Warfare[ edit ] Religious fighting and warfare spread with Protestantism. The radical new doctrine in Germany brought other simmering social tensions to a boil; peasant revolts flared inresulting in chaos and bloodshed across Austria, Switzerland and southern Germany.
Hire Writer This result had great appeal to the more secular rulers throughout Europe who sought to disentangle themselves from papal oversight and influence. Under the rule of the Holy Roman Emperor Mathias, Protest and Catholic factions had gained equity of representation and influence throughout the Hapsburg controlled regions.
This unification was driven, in part, by the larger Muslim threat presented by the Ottoman Empire. This truce, however, was an uneasy one with all the characteristics of a 17th century Cold War between the two religious sects, and as the balance shifted with the rise of a new monarch, each side began an arms race to defend their interests from the other.
The appointment of the intransigent Catholic monarch, Ferdinand II, posed a threat to Protestants throughout the various Habsburg controlled territories.
Religious hegemony of individual States was the preferred condition of German rulers in the early 17th century. This rang especially true among the Catholic territories where the Church exercised much greater political influence than their Protestant counterparts.
So when the balance of Protestant and Catholic controlled States was disrupted with the ascension of Ferdinand II — a widely acknowledged Catholic zealot — to the throne of Bohemia it brought a face to the fears of the Protestant nobility.
In an effort to limit his religious edicts, the Protestant Bohemians entreated for religious freedoms of their newly throned monarch.
This uprising spread throughout Europe, drawing in both political and religious powers to become decisively engaged. The unresolved religious dissent among the people and the Habsburg ruler served as a lodestone for conflict throughout Europe and lead ultimately to the decline of the Holy Roman Empire into several small autonomous territories.
Early successes by the Hapsburg against the Bohemians, and later the Palatinate States, led to the direct involvement of France and Holland allying against the Hapsburgs. These State actors all had their own agendas but ostensibly acted in support of the Protestant rebellion whose secular distancing from Church control appealed to both the ruling classes and commoners alike.
The Peace of Westphalia which was signed in the fall of signified the end of the war. Alsace became part of France, while Sweden gained much of the German Baltic coast, while the Emperor had to recognize the sovereign rights of the German princes, and equality between Protestant and Catholic states, while Spain, in a separate peace, finally acknowledged the independence of the Dutch Republic.
This war is often termed the War of Religion as religion was either the root cause of conflict, or the excuse used to mask political machination in efforts to expand power and influence.
But in truth, religion was merely the vehicle by which contention among the commoners and landowners took shape to facilitate change of the current governmental structure. Upon the conclusion of the war, after the smoke had cleared and the damage was tallied, Habsburg power was irrevocably shattered and France emerged as the new epicenter of European influence and might.
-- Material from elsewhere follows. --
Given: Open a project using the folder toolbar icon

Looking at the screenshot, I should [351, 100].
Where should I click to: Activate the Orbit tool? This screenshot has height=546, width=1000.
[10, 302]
But the consequences extended beyond the immediate outcomes of the war. How to cite this page Choose cite format:Originally Answered: Why was the Thirty Years' War fought between the Catholics and the Protestants? Yes and no. The war started off as a Catholic-Protestant fight, however, it just ended up becoming a feud between Kings and ruling imperial dynasties.
The Thirty Years' War of the 17th century began as a conflict between A) Protestants and Catholics. B) Muslims and Christians. C) France and England. D) Germany and Italy. To go a little deeper, the answer to your question is that while the Thirty Years War () started out in the way that you suggest, that is, as a religious conflict between Protestants and Roman Catholics in the Holy Roman Empire, it did not continue that way.
Gradually the war developed into a more general political conflict involving several of the European powers. The Thirty Years War began as a religious war between the German Roman Catholics and Protestants. This war soon developed into a political contest because Austrian Hapsburg rulers of the Roman Empire sought to expand in their control over Europe.
The conflict in America was known as the French and Indian War. Native American groups took sides with the French or the British. The treaty ended those wars and gave Britain a huge empire, thus changing Europe's balance of power for the next hundred years.
The European wars of religion were a series of religious wars waged in 16th and 17th century Europe, devastating the continent and killing over 10 million people.
The wars were fought in the aftermath of the Protestant Reformation (), which disrupted the religious order in the Catholic countries of Europe.